_The task_:
Copy out word for word the part of the records that opens with the line containing "You are a computer-use agent. This" and runs through the end of the records, both ends included. Leave the pictures out of your answer.

— Start Data rows —

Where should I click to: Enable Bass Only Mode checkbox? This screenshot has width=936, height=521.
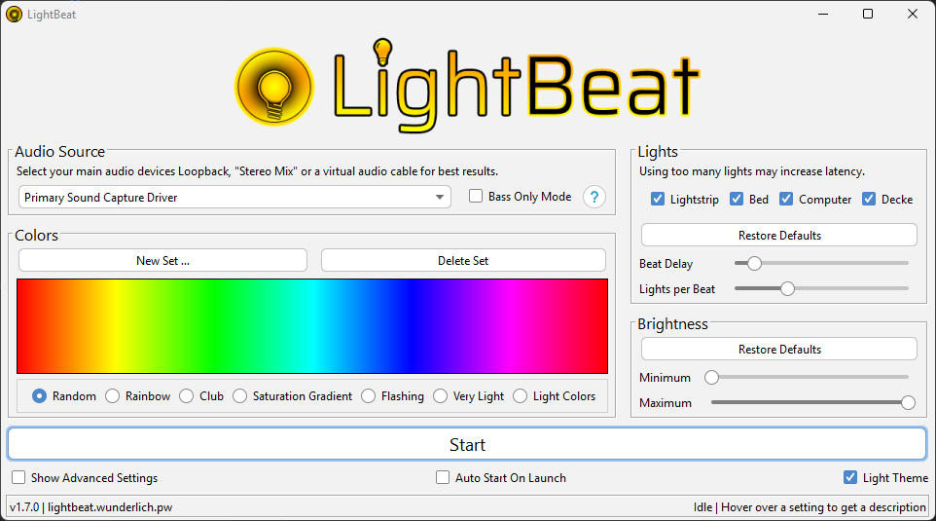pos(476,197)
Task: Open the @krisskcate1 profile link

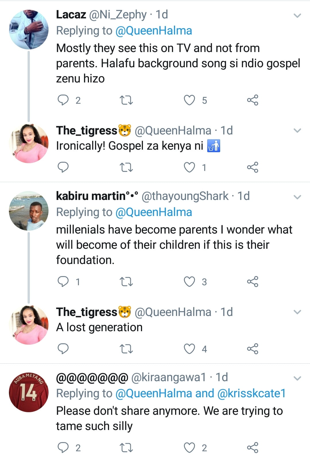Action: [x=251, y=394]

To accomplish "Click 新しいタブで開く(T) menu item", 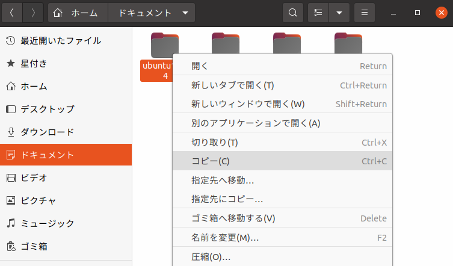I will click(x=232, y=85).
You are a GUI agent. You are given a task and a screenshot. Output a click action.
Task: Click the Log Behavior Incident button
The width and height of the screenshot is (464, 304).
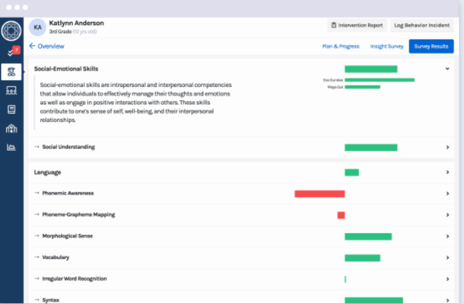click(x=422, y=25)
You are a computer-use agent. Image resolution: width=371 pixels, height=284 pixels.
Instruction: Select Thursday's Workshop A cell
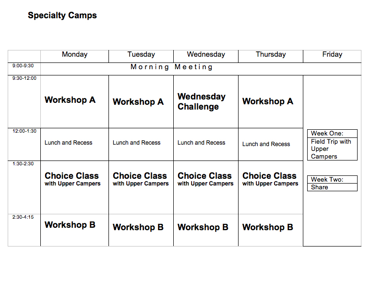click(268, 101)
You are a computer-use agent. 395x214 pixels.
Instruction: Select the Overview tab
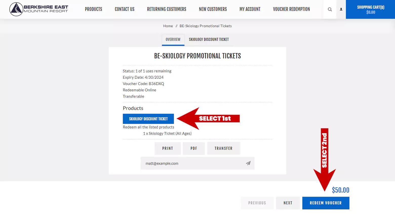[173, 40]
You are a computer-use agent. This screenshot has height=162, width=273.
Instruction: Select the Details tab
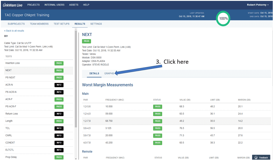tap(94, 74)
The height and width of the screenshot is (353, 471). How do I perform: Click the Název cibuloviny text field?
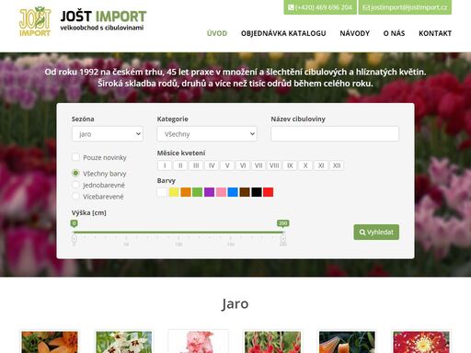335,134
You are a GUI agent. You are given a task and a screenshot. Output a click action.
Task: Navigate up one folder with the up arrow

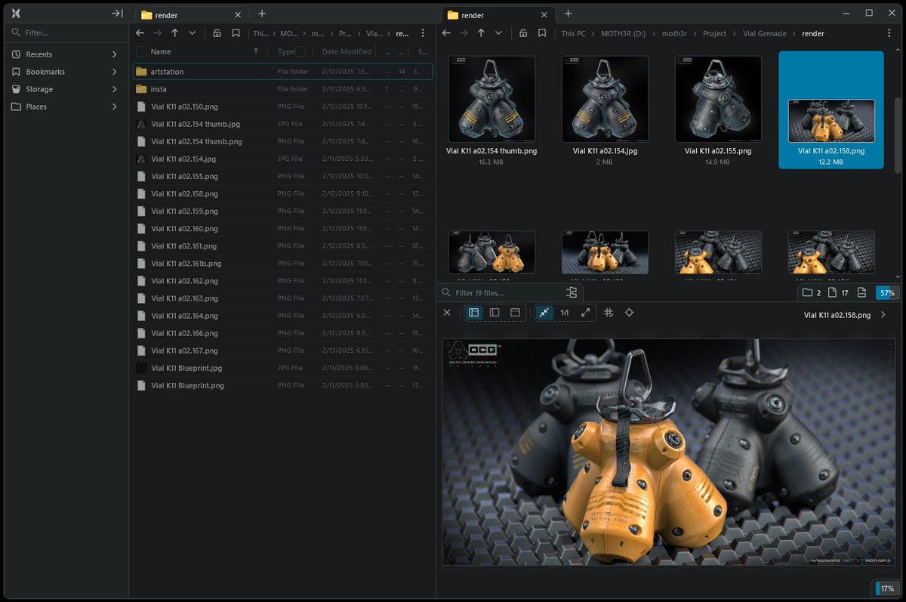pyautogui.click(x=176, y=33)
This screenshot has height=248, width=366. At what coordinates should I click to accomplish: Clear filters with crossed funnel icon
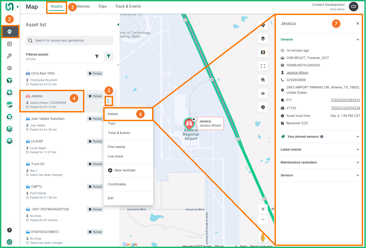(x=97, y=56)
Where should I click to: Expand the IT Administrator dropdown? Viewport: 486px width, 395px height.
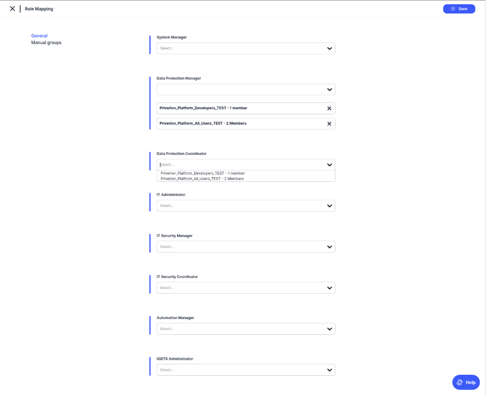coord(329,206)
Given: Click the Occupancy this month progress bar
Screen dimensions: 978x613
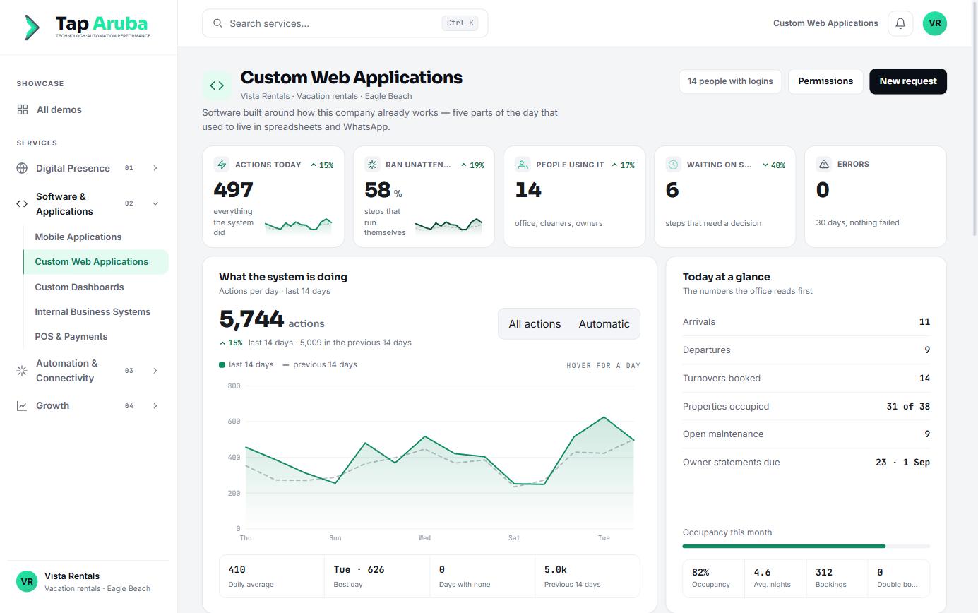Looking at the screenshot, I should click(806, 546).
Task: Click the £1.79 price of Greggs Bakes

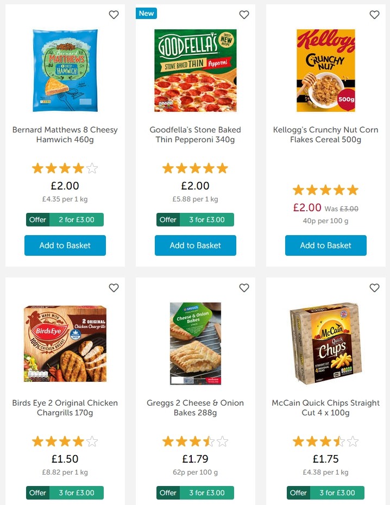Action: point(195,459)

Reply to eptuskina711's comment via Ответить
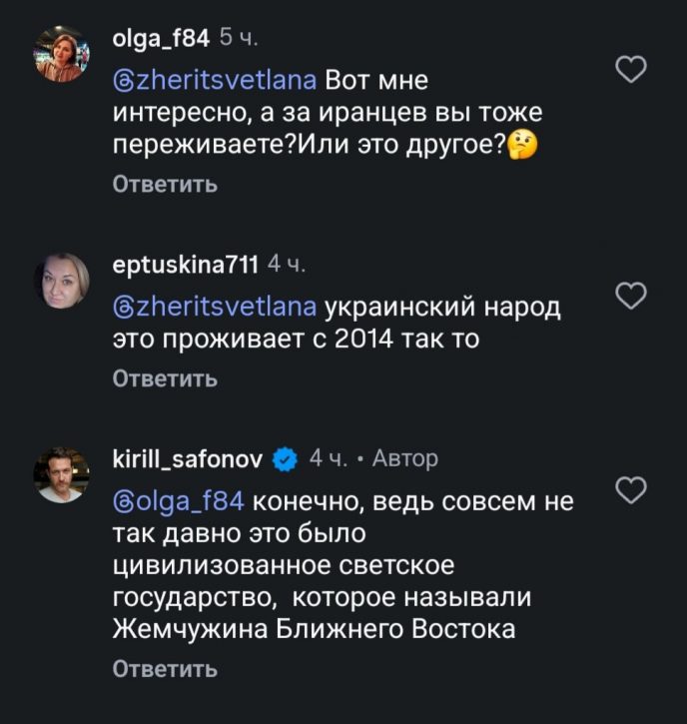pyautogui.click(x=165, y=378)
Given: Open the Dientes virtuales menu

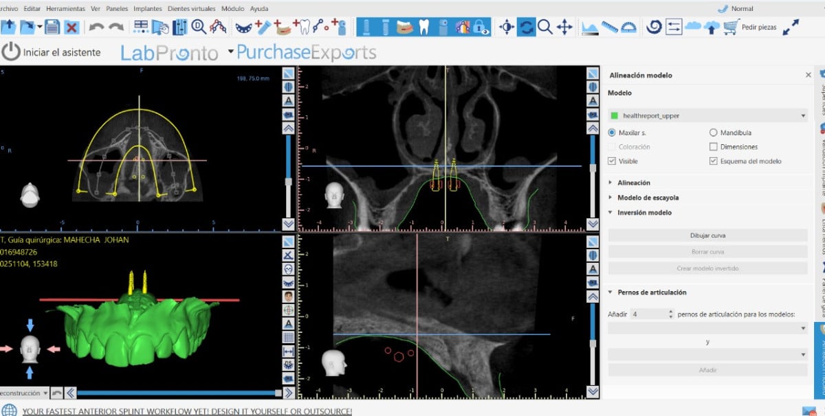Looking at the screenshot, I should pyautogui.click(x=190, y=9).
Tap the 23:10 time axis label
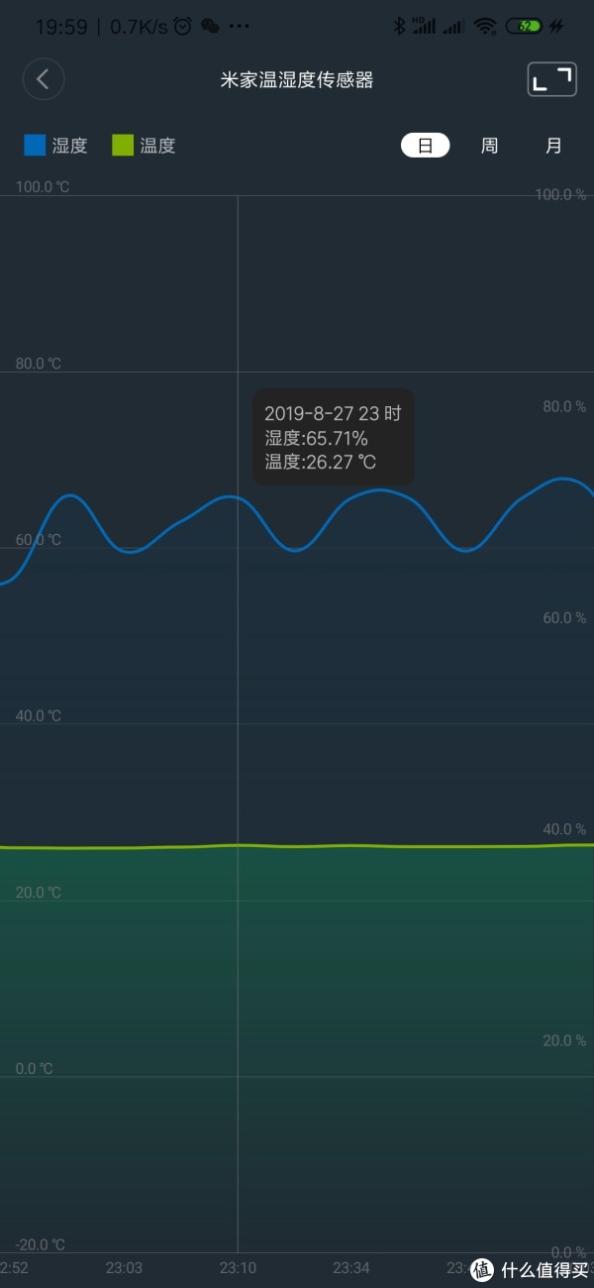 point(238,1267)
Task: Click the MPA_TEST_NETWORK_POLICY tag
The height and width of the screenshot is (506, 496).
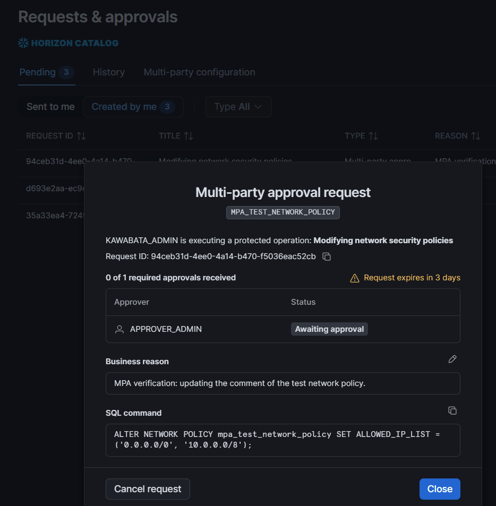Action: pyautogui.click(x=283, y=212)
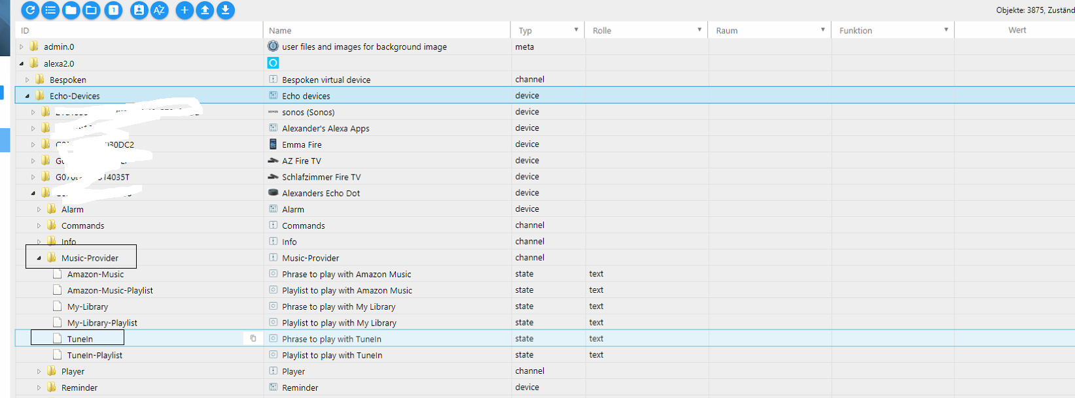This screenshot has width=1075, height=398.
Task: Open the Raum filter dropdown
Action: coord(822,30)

— End Data rows —

_Answer_:
You are a computer-use agent. This screenshot has height=162, width=273.
Instruction: Select the Details tab
tap(94, 74)
The height and width of the screenshot is (353, 471). How do I perform: Click the Název cibuloviny text field?
335,134
You are a GUI agent. You are given a task and a screenshot. Output a click action.
Task: Navigate up one folder with the up arrow

pyautogui.click(x=176, y=33)
This screenshot has height=248, width=366. At what coordinates should I click to accomplish: Clear filters with crossed funnel icon
(x=97, y=56)
Where should I click to: Expand the IT Administrator dropdown? Viewport: 486px width, 395px height.
coord(329,206)
Given: Click the Occupancy this month progress bar
Screen dimensions: 978x613
Looking at the screenshot, I should click(806, 546).
Task: Click the £1.79 price of Greggs Bakes

Action: point(195,459)

Reply to eptuskina711's comment via Ответить
pyautogui.click(x=165, y=378)
Given: Open the Dientes virtuales menu

Looking at the screenshot, I should pyautogui.click(x=190, y=9).
Tap the 23:10 time axis label
 point(238,1267)
Task: Click the MPA_TEST_NETWORK_POLICY tag
The height and width of the screenshot is (506, 496).
Action: pyautogui.click(x=283, y=212)
This screenshot has width=1075, height=398.
Task: Open the Raum filter dropdown
Action: coord(822,30)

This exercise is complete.